Pero la norepinefrina tiene un efecto fundamental: refuerza el almacenamiento y la recuperación de las memorias emocionales negativas de largo plazo en zonas cerebrales claves como el hipocampo, la amígdala y la zona estriada. Esto, para que ante una situación que la persona juzgue similar, ya sepa cómo actuar.
El glutamato, a su vez, promueve la neurogénesis (la creación de neuronas) y la neuroplasticidad (la capacidad de las neuronas de adaptarse a los cambios). Cuando esta sustancia es excesiva resulta tóxica y entonces provoca la muerte celular y la reducción de la neurogénesis.
Finalmente, se secretan mediadores inflamatorios para aumentar la respuesta inmune en caso de daño físico. Todo esto hace que durante el estrés haya propensión a no dormir, a no comer, a no descansar y a evitar el contacto sexual. Es decir, promueve el alejamiento de todo aquello que distraiga a la persona de la situación negativa que debe enfrentar.
El caso es que, de acuerdo con Gold, todo esto ocurre también en la depresión, que llega en ciertos casos en los que ese estrés se torna crónico, y disparado por situaciones que son subjetivamente consideradas riesgosas por la persona. “Los estudios permiten constatar una reducción del 40% en una parte del córtex prefrontal. También, que las neuronas tienen menos ramificaciones y densidad de conexiones, lo que a su vez lleva a la pérdida de neuroplasticidad y contribuye a la reducción del volumen del área cerebral mencionada”, resume .
Las personas con depresión tienen su atención focalizada en lo problemático, en lo negativo, rumian y dan vueltas constamente alrededor de lo que emocionalmente los altera. También hay cambios en el funcionamiento de los circuitos de recompensa y placer: a mayor depresión, más alejamiento de ellos (anhedonia), y a más anhedonia, se produce el fortalecimiento de la depresión.

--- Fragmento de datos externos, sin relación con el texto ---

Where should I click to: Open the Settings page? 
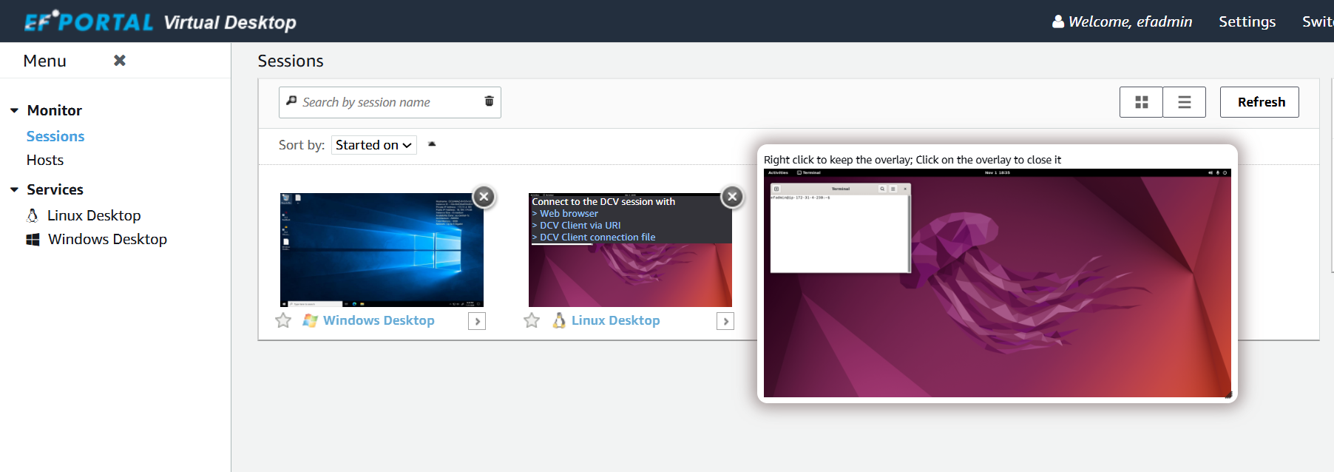coord(1247,21)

Más que mera voluntad. “Estamos estudiando la estructura más compleja, después del Universo, que es el cerebro humano. La información científica acumulada que demuestra que la depresión es una enfermedad y no un mero sentimiento subjetivo es enorme: la depresión es una enfermedad sistémica del organismo. Pero como tiene que ver con la subjetividad, no se palpa ni se ve, sino que solo la puede transmitir quien la padece, la gente desconfía”, resume Cetkovich Bakmas.
“Es fundamental comprender que las personas que sufren depresión no son vagas. No carecen de voluntad. En grados extremos, la depresión mayor puede llevar a un paciente a un estado de catatonia donde no puede ni tan siquiera hablar -enfatiza-. No es que no quiere, es que no puede, porque se encuentra en un estado extremo de inhibición. Si a esa persona le hacemos una tomografía por emisión de positrones, podremos ver su cerebro como si lo hubieran apagado.”